Power of Information: Sir Humphrey and the InterwebWell, one half-hearted cheer for the 'power of information' which should be retitled the 'power of plagiarism'. That is, most of the useful work in the report, was done by others, OpenStreetMap,Open Knowledge Foundation, WSFII et al. somewhat previously and only patchily credited. Mysociety, in general, has a bit of a problem with this (having been victim of drive-by some time ago, for a fairly minor development, datamap) and the Cabinet Office is (by definition) not capable of the slightest originality. OK, rant over. Here's what's 'good':
Here's what's bad: 'The people are doing something with the interweb!' 'Isn't that good, means they're not writing to the Daily Mail and vandalising stuff?' 'But they're communicating and doing things' 'That's bad we'd better help these poor misguided souls by inserting ourselves into their narrative and being 'helpful'' 'Yes that's it, we'll be 'helpful', soon they'll be as confused as they usually are' 'Meanwhile we need to surf the interweb to pick up the jargon' 'I already know a fair bit actually, mashup, blog, web 2.0 social networking' 'Don't show off, remember you're two grades below me with no carpet in your office! I'm waiting for a K too.' - out of earshot 'Blog, blog BLOG!' Leaving anything alone and having a civil service that consists of a 486 and clerk (pace Digby Jones) doesn't really occur to them. They must interfere, condescend and complicate, they must. It's what they do. More seriously, there's a huge ethical problem and a huge downside for us. A thought experiment, a public-choice fueled, target driven tax inspector, semi-anonymous in a 'public' forum. The result (for we proles, anyroad...) is bound to be pretty bad. Also, many of these folks are already totally unproductive, we don't need them to surf at 'work', even though their 'work' is not work as we know it, besides transformational isn't even a word. A competition that show us exactly the 'passive' applications that suit the Sir Humphries (incidentally, the collective noun is a complacency of Sir Humphries, isn't that great or what?). We have, hold your breath, an allotment manager (yeah, Will, manage the ten year waiting lists) and a loofinder (I'm dying to pee, where's my laptop, oh too late, you -really- didn't want to know that did you?). Because we're dealing with the status quo, we're rewarding unimaginative slacktivism, gaze at data, like the TV but with xml tags.
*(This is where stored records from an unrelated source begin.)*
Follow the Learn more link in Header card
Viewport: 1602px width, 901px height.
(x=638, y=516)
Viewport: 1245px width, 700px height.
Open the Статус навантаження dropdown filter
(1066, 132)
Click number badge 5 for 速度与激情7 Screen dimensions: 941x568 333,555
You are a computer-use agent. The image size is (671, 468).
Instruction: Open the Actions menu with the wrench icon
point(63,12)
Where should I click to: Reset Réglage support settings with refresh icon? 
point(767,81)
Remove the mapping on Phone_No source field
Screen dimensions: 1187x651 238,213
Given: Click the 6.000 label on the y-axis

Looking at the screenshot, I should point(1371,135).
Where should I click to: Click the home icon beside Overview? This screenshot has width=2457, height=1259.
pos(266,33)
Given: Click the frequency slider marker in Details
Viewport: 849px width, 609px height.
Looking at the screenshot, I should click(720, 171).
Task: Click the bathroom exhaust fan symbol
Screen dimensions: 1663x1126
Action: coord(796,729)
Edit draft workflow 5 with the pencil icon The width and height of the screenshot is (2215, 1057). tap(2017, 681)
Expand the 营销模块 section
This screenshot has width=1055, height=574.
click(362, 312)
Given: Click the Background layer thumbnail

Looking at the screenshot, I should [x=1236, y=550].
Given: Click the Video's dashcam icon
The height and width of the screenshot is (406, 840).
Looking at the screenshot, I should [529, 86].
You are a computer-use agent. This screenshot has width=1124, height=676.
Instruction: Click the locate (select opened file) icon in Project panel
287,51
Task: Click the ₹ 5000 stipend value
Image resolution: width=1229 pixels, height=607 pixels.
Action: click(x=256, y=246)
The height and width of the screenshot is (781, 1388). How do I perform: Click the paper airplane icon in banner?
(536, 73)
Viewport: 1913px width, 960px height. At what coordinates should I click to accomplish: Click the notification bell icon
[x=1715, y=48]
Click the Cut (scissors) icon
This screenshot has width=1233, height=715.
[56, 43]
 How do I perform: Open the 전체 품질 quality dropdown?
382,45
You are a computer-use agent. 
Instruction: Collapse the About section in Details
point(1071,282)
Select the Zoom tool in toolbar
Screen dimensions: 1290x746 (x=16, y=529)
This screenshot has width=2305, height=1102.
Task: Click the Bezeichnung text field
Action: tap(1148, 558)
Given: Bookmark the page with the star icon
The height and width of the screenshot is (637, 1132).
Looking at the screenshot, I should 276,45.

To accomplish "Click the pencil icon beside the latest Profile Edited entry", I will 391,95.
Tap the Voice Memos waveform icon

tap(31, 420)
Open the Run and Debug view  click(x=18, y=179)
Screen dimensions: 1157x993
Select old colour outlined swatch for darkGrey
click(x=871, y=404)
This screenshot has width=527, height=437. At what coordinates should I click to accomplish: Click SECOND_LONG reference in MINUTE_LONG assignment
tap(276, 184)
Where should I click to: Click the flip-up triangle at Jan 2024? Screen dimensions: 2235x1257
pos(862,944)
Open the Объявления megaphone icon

You see active vs passive? The problem (for them) is that the civil-service command economy thing begins to roll away. The current 'value-add' for national and local civil service is waste, scarcity-creation, complexity-creation and obstruction. Also, BBC Have Your Say, Prime Minister's petitions and They Work for You etc. are gaudy distractions, to paraphrase Emma Goldman, if they changed anything, they wouldn't exist. In my own backyard, so to speak, I'm about to propose APIs to Tower Hamlet Homes, with a view to actually modifying behaviour (with regard to energy and spend) rather than gazing at it. I don't think that will happen either, but it should, it should.
So one and a half cheers for this, and, meanwhile, let's get on with it. We are masters of our own affairs, and, in fact, we always were.